▶ _EXERCISE PASSAGE_:
□ □ □ □

Second, interpreted geological data and processed seismic from the first step are integrated to create a realistic 3D visual reservoir model. The process of data integration for interpreting subsurface information involves constant comparison of all available information. Interpretation starts with recognizing geologically large-scale and then smaller, but still mappable, features. The large-scale feature, such as the lateral extent of major meandering channels, is commonly detected and delineated on seismic time slices, Fig. 2. Interpretation continues by making a set of geological cross-sections tied to drill-hole locations. Here major geological information from each hole is correlated from well to well. Seismic reflector traces and LMR facies posted behind the cross-section allow for confident correlation of contacts between sand units and thick shale beds, shale plugs (AC-fill deposits) and muddy IHS deposits.

At this stage, seismic resolution reaches its limit. Due to the frequency band-limited nature of the seismic method, we are not fully able to image finer detail features such as sand-dominated IHS bedding packages, precise vertical continuity of individual channel deposits, or erosional contacts between similar lithologies.

These have been recognized using traditional sedimentological approaches supplemented by dipmeter data. Generally, dips with the same and/or similar orientation over a certain depth interval commonly indicate that IHS packages belong to the same channel and that those with opposite and/or oblique orientations belong to different channel deposits.

This information allows not only for distinction of different channel deposits, but also for prediction of the direction in which reservoir quality might improve,2 Figs. 4a and 4b. When a set of parallel or semi-parallel cross-sections is created, comparison of geology between them allows for 3D reservoir visualization.

Finally, with the depositional facies framework created, additional information of importance to operations (i.e., bitumen grade, lean zones, viscosity, etc.) may be posted and analyzed within the framework that can then be modified or, if necessary, reworked to account for all data.

CASE STUDY

The study area extends over nine sections (9 mi2). Visual inspection of seismic time slices within the study area allows for delineation of at least two meandering-channel deposits (A and B), as well as a major Quaternary channel deposit (Q) to the east, Fig. 5a. The geometry of the delineated meandering channels resembles the geometry of modern meandering channels of the Fly River in Papua New Guinea, Fig. 5b. After investigating the seismic time slices from different depths, it is difficult to determine whether channel A or B is younger and stratigraphically higher. This dilemma becomes resolved after inspecting core and dipmeter information. For instance, Well X (Fig. 6a), from depths of 168 to 176 m, shows dips pointing toward the northwest and from 176 to 191 m, toward the southeast. The contact between those oppositely oriented dips marks an erosional surface between two separate but stacked channels, Fig. 6b.

□ □ □ □

▶ _RECORDED INFORMATION_:
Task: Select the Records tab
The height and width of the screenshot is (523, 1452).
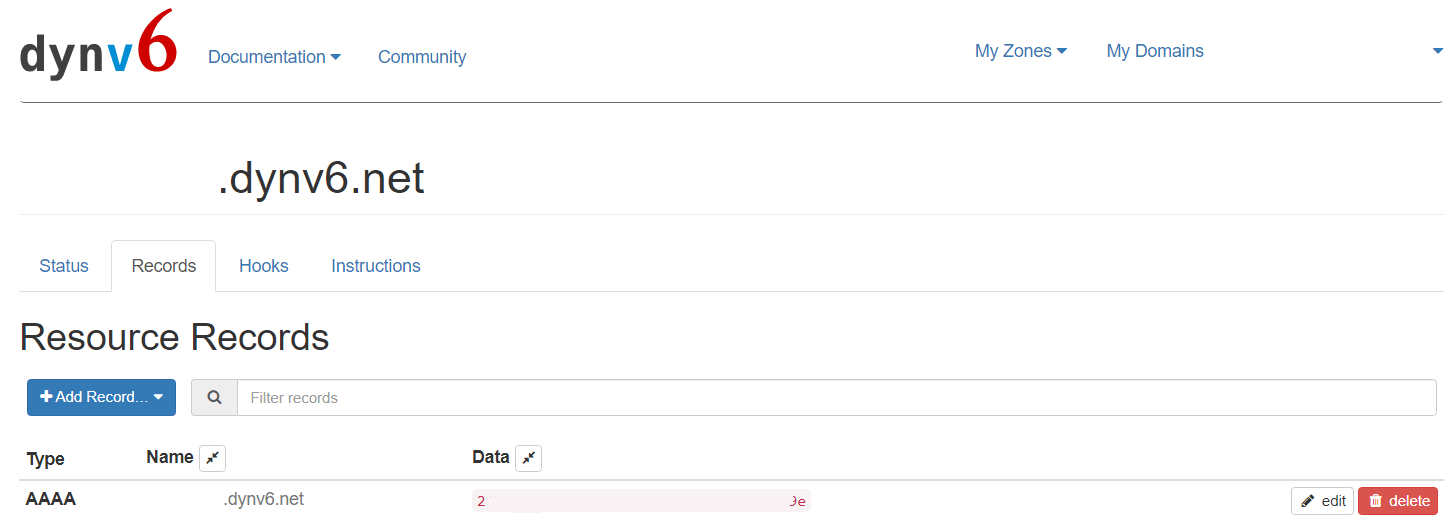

□ □ □ □

▶ _EXERCISES TO COMPLETE_:
- a) Rewrite the reservoir modeling passage, beginning at the words "At this stage, seismic" and stopping after "different channel deposits.", and switch "dipmeter data" to "dip log data".
- b) In the reservoir modeling passage, why can't seismic data show finer features such as sand-dominated IHS bedding packages?

▶ _ANSWERS TO EACH TASK_:
- a)
At this stage, seismic resolution reaches its limit. Due to the frequency band-limited nature of the seismic method, we are not fully able to image finer detail features such as sand-dominated IHS bedding packages, precise vertical continuity of individual channel deposits, or erosional contacts between similar lithologies.

These have been recognized using traditional sedimentological approaches supplemented by dip log data. Generally, dips with the same and/or similar orientation over a certain depth interval commonly indicate that IHS packages belong to the same channel and that those with opposite and/or oblique orientations belong to different channel deposits.

- b) The seismic method is limited to a band of frequencies. Because of this, its resolution reaches a limit, and finer features cannot be fully imaged.